Hirten werden befragt, wo sich eine Bande aus Eritrea aufhält. Nun fahren noch mehr Soldaten mit. Sechs Gewehre und eine Pistole schützen uns, dafür rücken wir hautnah zusammen.
(Von Eritrea aus operieren politisch motivierte Banden, die im Untergrund gegenwärtige Verhältnisse umkehren wollen. Nach der Abspaltung von Äthiopien hat Eritrea wirtschaftliche Probleme. Deutschland unterstützt unrühmlich beide Länder nicht nur wirtschaftlich(!) mit dem Ziel, Kräfteverhältnisse in Afrika umzupolen.)
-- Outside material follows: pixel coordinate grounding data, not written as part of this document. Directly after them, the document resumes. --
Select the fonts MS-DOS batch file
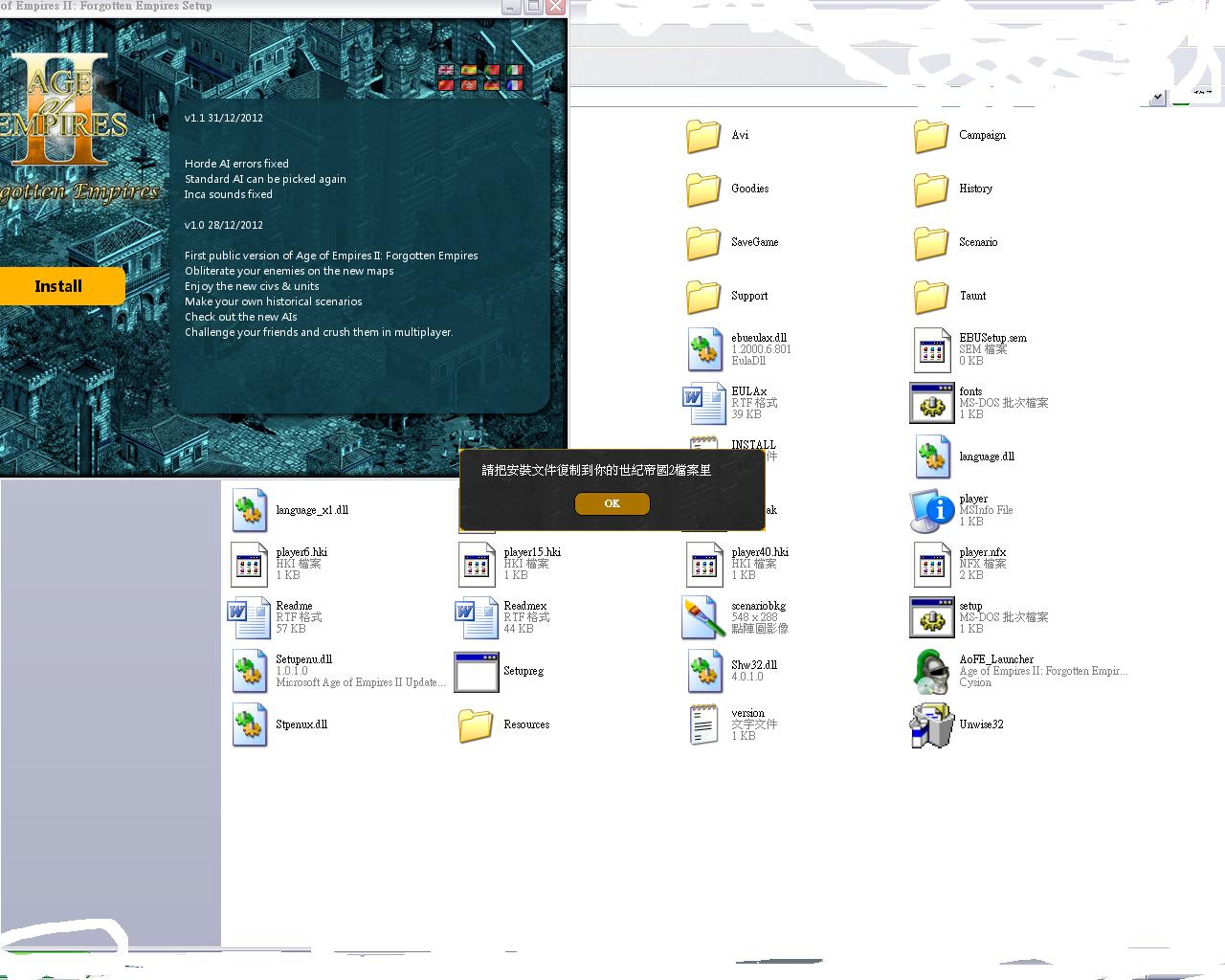The image size is (1225, 980). click(931, 403)

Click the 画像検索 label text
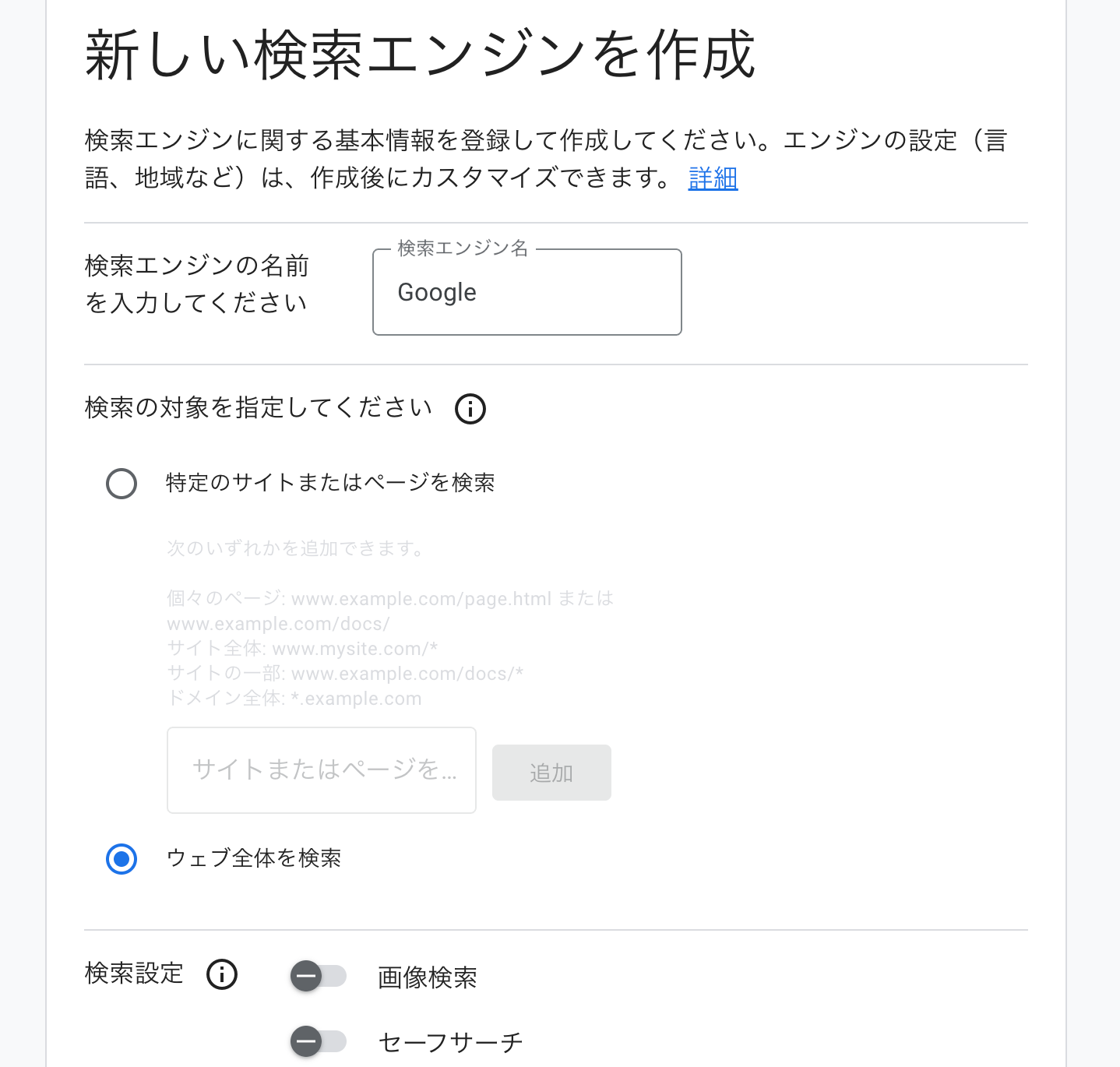tap(427, 977)
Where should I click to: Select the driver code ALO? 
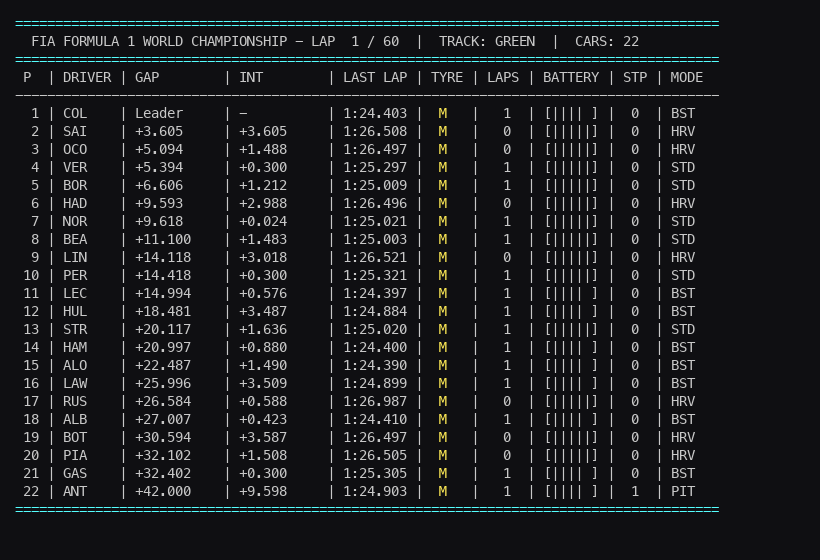pyautogui.click(x=75, y=365)
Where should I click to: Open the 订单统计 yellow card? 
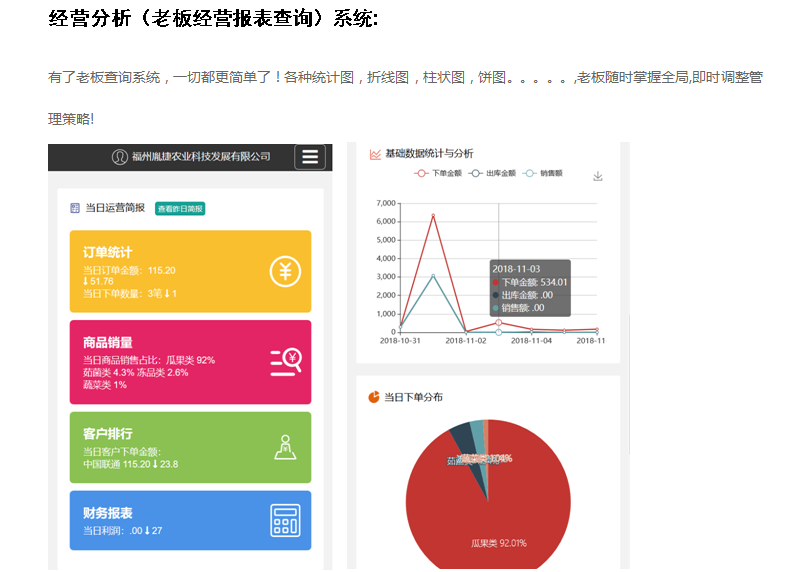pyautogui.click(x=108, y=252)
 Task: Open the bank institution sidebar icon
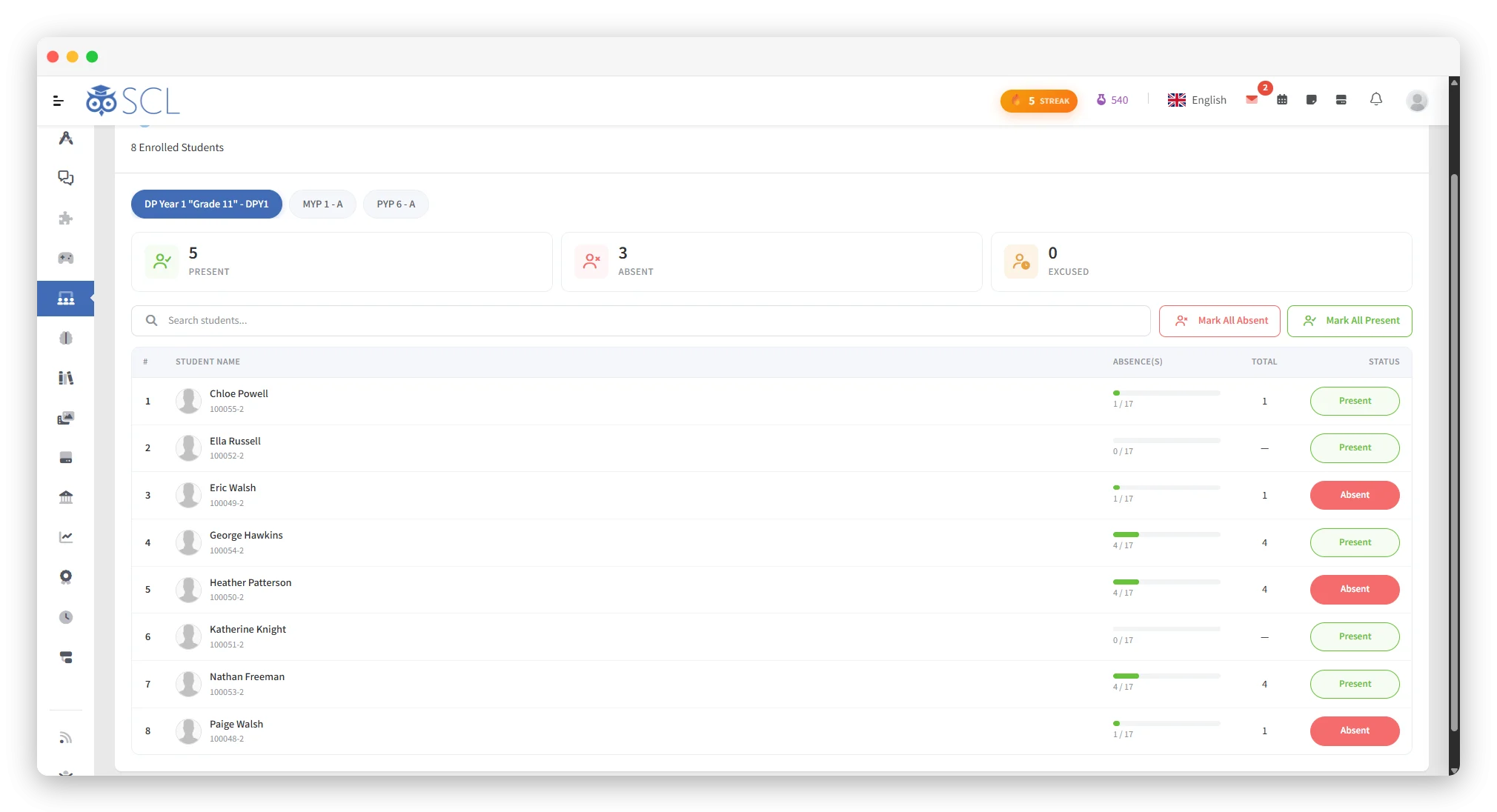[x=66, y=497]
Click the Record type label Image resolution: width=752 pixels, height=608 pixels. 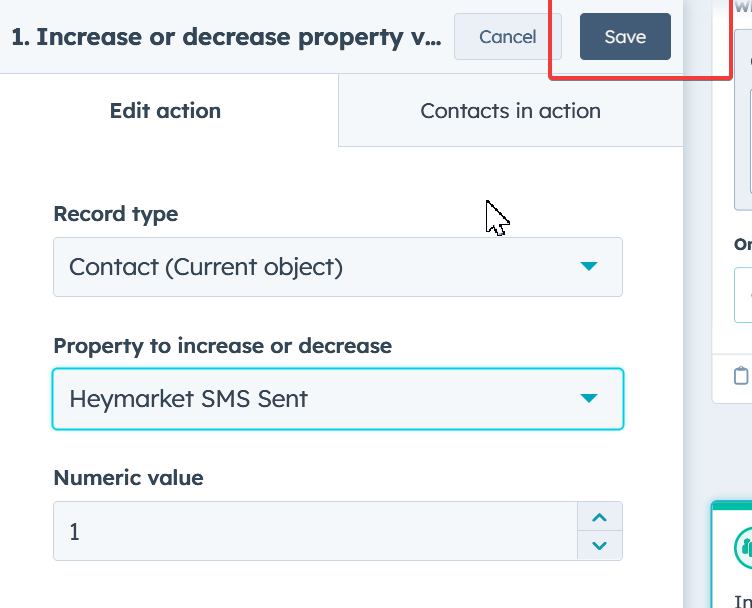[115, 214]
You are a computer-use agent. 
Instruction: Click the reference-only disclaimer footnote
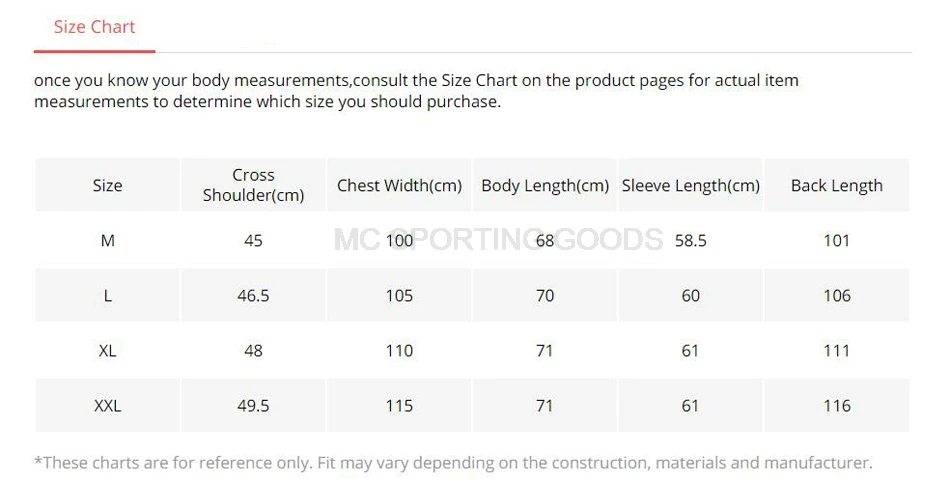pyautogui.click(x=453, y=463)
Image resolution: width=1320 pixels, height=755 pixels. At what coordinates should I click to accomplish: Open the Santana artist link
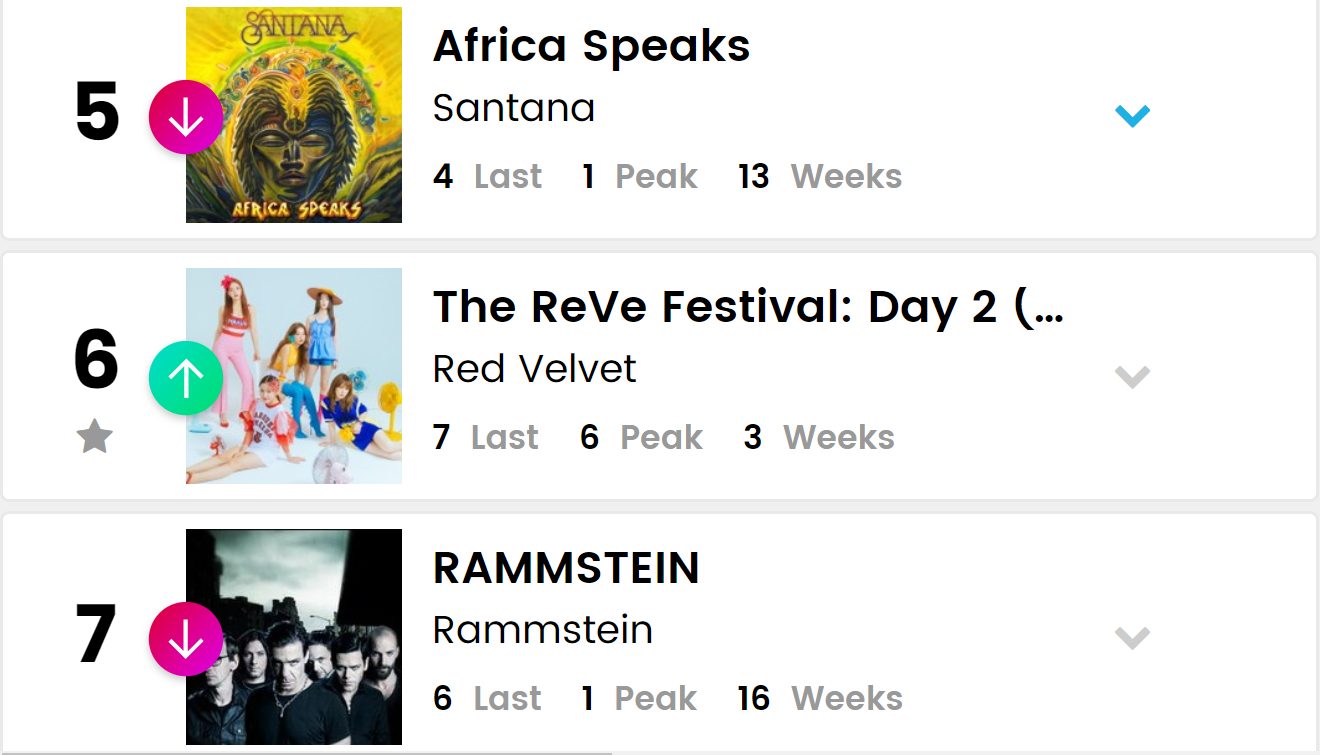513,108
Öfters müssen wir stoppen und Barrikaden von Lavablöcken beseitigen. Hirten errichten sie, um evtl. hier vorbeikommende Forscher anzuzapfen. Bei Schrittempo kosten wir das Durchschütteln, Ächzen, Poltern, Krachen, Schlingern genüßlich aus. Mehrmals entlasten wir das Fahrzeug, steigen aus, wenn Terrassen von Lavaflüssen erklommen werden müssen. Erstaunlich, wie der Dorfhäuptling den gerade noch befahrbaren Untergrund in dem schwarzen Labyrinth findet. 48° C zeigt das Thermometer. Im Mai fallen die Zugvögel vom Himmel und die Menschen schlafen unter benässter Kleidung um zu überleben.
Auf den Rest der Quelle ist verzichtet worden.